Stefan Naas (born 23 November 1973) is a German politician from the Free Democratic Party. From 2009 to 2018 he served as mayor of the city of Steinbach (Taunus). He has been a member of the Landtag of Hesse since January 2019.

== Early life ==
Stefan Naas was born in Frankfurt and grew up in Steinbach (Taunus).

After attending the local Geschwister-Scholl elementary school and graduating from the Altkönigschule in Kronberg im Taunus in 1993, he first completed an apprenticeship at a bank.

From 1995 to 2000 he studied law at the Goethe University Frankfurt. He completed his second state exam at the same time as his doctorate in 2004. The subject of the dissertation was the Prussian Police Administration Act.

Until his election as mayor in Steinbach in 2009, Naas worked as a government councillor in the tax office in Frankfurt, and from 2006 to 2008 at the Hessian Ministry of Finance. From 2008 to 2009 he worked in the office of the Hessian Economics Minister Dieter Posch as a parliamentary and cabinet secretary.

== Political career ==
Naas was first elected to the local council in his hometown of Steinbach (Taunus) in 1993.
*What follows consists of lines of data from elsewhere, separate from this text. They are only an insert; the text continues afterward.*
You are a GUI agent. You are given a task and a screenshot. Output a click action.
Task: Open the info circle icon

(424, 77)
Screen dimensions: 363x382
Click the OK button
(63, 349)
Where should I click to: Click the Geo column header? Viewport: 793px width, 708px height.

In 2001, he was elected to the district council of the Hochtaunus district. In the Steinbach mayoral election in 2009, Naas prevailed in the run-off against his challenger Michael Dill (CDU) with 62.7%. When he was re-elected in 2015, he received 87.1% of the vote.
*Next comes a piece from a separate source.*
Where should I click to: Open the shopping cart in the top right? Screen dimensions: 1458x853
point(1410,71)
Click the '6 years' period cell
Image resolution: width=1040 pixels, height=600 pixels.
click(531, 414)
In the Frankfurt Rhein-Main Regional Authority, he has been a member of the association chamber since 2007, was chairman of the FDP group from 2008 to 2011, chairman of the independent group from 2011 to 2018 and has served on the regional board since 2019.

In the Hochtaunus district, Naas is the chairman of the district parliamentary group. In addition, he has chaired the Rhine-Main FDP district association since 2014. Since 1 November 2016, he has been the leader of the FDP parliamentary group in the State Welfare Association of Hesse.

In the 2018 Hessian state election, Naas won a mandate as a member of the Landtag of Hesse in fourth place on the state list of the FDP. In his parliamentary group, he is spokesman for economic, industrial, labour market policy and housing, as well as spokesman for art and culture and spokesman for infrastructure.

On 20 July 2022, he was nominated by the state executive of the FDP as the top candidate in the 2023 Hessian state election.